* RECORDED INFORMATION
• • • • •
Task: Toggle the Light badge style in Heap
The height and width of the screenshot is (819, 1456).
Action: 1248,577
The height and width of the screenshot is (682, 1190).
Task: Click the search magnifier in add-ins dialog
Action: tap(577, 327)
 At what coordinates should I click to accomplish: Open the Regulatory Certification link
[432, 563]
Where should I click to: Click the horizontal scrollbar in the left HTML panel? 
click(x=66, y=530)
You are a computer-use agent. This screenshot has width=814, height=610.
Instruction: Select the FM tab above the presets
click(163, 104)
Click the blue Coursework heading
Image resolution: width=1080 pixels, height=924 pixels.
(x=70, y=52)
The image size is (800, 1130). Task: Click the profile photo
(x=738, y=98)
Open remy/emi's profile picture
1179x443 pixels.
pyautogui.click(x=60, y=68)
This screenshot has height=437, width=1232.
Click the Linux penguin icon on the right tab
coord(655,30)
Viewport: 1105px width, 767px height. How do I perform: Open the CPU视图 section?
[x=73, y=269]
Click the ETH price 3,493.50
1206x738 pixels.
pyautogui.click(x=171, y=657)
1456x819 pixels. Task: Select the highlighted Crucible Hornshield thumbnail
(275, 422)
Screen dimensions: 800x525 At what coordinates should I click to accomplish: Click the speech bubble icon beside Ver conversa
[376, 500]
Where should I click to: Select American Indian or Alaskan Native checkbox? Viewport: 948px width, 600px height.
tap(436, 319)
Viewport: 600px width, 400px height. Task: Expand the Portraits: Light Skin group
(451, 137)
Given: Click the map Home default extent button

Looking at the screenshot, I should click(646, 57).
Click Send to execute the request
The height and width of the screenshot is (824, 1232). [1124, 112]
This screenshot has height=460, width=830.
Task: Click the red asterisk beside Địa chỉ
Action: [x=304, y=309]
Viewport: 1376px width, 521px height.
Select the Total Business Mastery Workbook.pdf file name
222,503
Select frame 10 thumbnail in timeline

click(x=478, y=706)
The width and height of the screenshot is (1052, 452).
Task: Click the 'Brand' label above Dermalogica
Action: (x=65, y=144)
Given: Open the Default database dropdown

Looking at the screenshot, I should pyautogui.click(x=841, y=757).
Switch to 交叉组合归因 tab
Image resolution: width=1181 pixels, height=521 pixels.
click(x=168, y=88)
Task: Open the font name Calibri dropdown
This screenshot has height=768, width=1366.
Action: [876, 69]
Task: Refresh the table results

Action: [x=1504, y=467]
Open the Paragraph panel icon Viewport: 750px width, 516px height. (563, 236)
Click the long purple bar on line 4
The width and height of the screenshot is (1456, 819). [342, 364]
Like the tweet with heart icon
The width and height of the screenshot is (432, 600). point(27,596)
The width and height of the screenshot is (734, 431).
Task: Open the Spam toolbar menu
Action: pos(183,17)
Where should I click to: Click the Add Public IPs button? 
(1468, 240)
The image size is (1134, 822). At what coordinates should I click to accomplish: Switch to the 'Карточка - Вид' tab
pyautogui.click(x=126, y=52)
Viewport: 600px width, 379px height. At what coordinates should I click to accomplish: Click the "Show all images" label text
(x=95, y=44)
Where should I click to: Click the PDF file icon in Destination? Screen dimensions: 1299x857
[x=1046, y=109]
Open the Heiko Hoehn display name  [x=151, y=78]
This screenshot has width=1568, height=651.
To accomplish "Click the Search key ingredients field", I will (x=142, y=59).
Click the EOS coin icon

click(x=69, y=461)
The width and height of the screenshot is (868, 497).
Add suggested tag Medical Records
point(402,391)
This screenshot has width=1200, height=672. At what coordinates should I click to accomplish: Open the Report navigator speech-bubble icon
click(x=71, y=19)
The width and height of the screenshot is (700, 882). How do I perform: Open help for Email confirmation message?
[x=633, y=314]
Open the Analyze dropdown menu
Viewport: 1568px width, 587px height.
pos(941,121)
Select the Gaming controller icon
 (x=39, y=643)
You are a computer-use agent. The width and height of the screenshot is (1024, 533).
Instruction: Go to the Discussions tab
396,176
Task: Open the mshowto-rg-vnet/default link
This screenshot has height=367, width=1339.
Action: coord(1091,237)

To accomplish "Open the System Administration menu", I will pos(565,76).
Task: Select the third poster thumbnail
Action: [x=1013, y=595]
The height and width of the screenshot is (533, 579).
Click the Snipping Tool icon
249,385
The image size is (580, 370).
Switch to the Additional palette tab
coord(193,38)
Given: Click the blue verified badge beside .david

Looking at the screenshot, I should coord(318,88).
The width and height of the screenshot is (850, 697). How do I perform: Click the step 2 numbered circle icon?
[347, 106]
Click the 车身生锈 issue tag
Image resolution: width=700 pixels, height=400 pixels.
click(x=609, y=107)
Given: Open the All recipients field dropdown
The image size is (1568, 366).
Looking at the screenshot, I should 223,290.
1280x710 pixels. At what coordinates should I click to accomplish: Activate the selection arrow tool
• • • • •
* TASK BRIEF
Word for word, set down each line of the material.

* SOLUTION TO THE PROBLEM
Task: Toggle the Light badge style in Heap
The height and width of the screenshot is (819, 1456).
Action: 1248,577
The height and width of the screenshot is (682, 1190).
Task: Click the search magnifier in add-ins dialog
Action: tap(577, 327)
 At what coordinates should I click to accomplish: Open the Regulatory Certification link
[432, 563]
Where should I click to: Click the horizontal scrollbar in the left HTML panel? 
click(x=66, y=530)
You are a computer-use agent. This screenshot has width=814, height=610.
Instruction: Select the FM tab above the presets
click(163, 104)
Click the blue Coursework heading
Image resolution: width=1080 pixels, height=924 pixels.
(x=70, y=52)
The image size is (800, 1130). Task: Click the profile photo
(x=738, y=98)
Open remy/emi's profile picture
1179x443 pixels.
pyautogui.click(x=60, y=68)
This screenshot has height=437, width=1232.
Click the Linux penguin icon on the right tab
coord(655,30)
Viewport: 1105px width, 767px height. How do I perform: Open the CPU视图 section?
[x=73, y=269]
Click the ETH price 3,493.50
1206x738 pixels.
pyautogui.click(x=171, y=657)
1456x819 pixels. Task: Select the highlighted Crucible Hornshield thumbnail
(275, 422)
Screen dimensions: 800x525 At what coordinates should I click to accomplish: Click the speech bubble icon beside Ver conversa
[376, 500]
Where should I click to: Select American Indian or Alaskan Native checkbox? Viewport: 948px width, 600px height.
tap(436, 319)
Viewport: 600px width, 400px height. Task: Expand the Portraits: Light Skin group
(451, 137)
Given: Click the map Home default extent button

Looking at the screenshot, I should click(646, 57).
Click Send to execute the request
The height and width of the screenshot is (824, 1232). [1124, 112]
This screenshot has height=460, width=830.
Task: Click the red asterisk beside Địa chỉ
Action: [x=304, y=309]
Viewport: 1376px width, 521px height.
Select the Total Business Mastery Workbook.pdf file name
222,503
Select frame 10 thumbnail in timeline

click(x=478, y=706)
The width and height of the screenshot is (1052, 452).
Task: Click the 'Brand' label above Dermalogica
Action: (x=65, y=144)
Given: Open the Default database dropdown

Looking at the screenshot, I should pyautogui.click(x=841, y=757).
Switch to 交叉组合归因 tab
Image resolution: width=1181 pixels, height=521 pixels.
click(x=168, y=88)
Task: Open the font name Calibri dropdown
This screenshot has height=768, width=1366.
Action: [876, 69]
Task: Refresh the table results

Action: [x=1504, y=467]
Open the Paragraph panel icon Viewport: 750px width, 516px height. (563, 236)
Click the long purple bar on line 4
The width and height of the screenshot is (1456, 819). [342, 364]
Like the tweet with heart icon
The width and height of the screenshot is (432, 600). point(27,596)
The width and height of the screenshot is (734, 431).
Task: Open the Spam toolbar menu
Action: pos(183,17)
Where should I click to: Click the Add Public IPs button? 
(1468, 240)
The image size is (1134, 822). At what coordinates should I click to accomplish: Switch to the 'Карточка - Вид' tab
pyautogui.click(x=126, y=52)
Viewport: 600px width, 379px height. At what coordinates should I click to accomplish: Click the "Show all images" label text
(x=95, y=44)
Where should I click to: Click the PDF file icon in Destination? Screen dimensions: 1299x857
[x=1046, y=109]
Open the Heiko Hoehn display name  [x=151, y=78]
This screenshot has width=1568, height=651.
To accomplish "Click the Search key ingredients field", I will (x=142, y=59).
Click the EOS coin icon

click(x=69, y=461)
The width and height of the screenshot is (868, 497).
Add suggested tag Medical Records
point(402,391)
This screenshot has width=1200, height=672. At what coordinates should I click to accomplish: Open the Report navigator speech-bubble icon
click(x=71, y=19)
The width and height of the screenshot is (700, 882). How do I perform: Open help for Email confirmation message?
[x=633, y=314]
Open the Analyze dropdown menu
Viewport: 1568px width, 587px height.
pos(941,121)
Select the Gaming controller icon
 (x=39, y=643)
You are a computer-use agent. The width and height of the screenshot is (1024, 533).
Instruction: Go to the Discussions tab
396,176
Task: Open the mshowto-rg-vnet/default link
This screenshot has height=367, width=1339.
Action: coord(1091,237)

To accomplish "Open the System Administration menu", I will pos(565,76).
Task: Select the third poster thumbnail
Action: [x=1013, y=595]
The height and width of the screenshot is (533, 579).
Click the Snipping Tool icon
249,385
The image size is (580, 370).
Switch to the Additional palette tab
coord(193,38)
Given: Click the blue verified badge beside .david

Looking at the screenshot, I should coord(318,88).
The width and height of the screenshot is (850, 697). How do I perform: Click the step 2 numbered circle icon?
[347, 106]
Click the 车身生锈 issue tag
Image resolution: width=700 pixels, height=400 pixels.
click(x=609, y=107)
Given: Open the All recipients field dropdown
The image size is (1568, 366).
Looking at the screenshot, I should 223,290.
1280x710 pixels. At what coordinates should I click to accomplish: Activate the selection arrow tool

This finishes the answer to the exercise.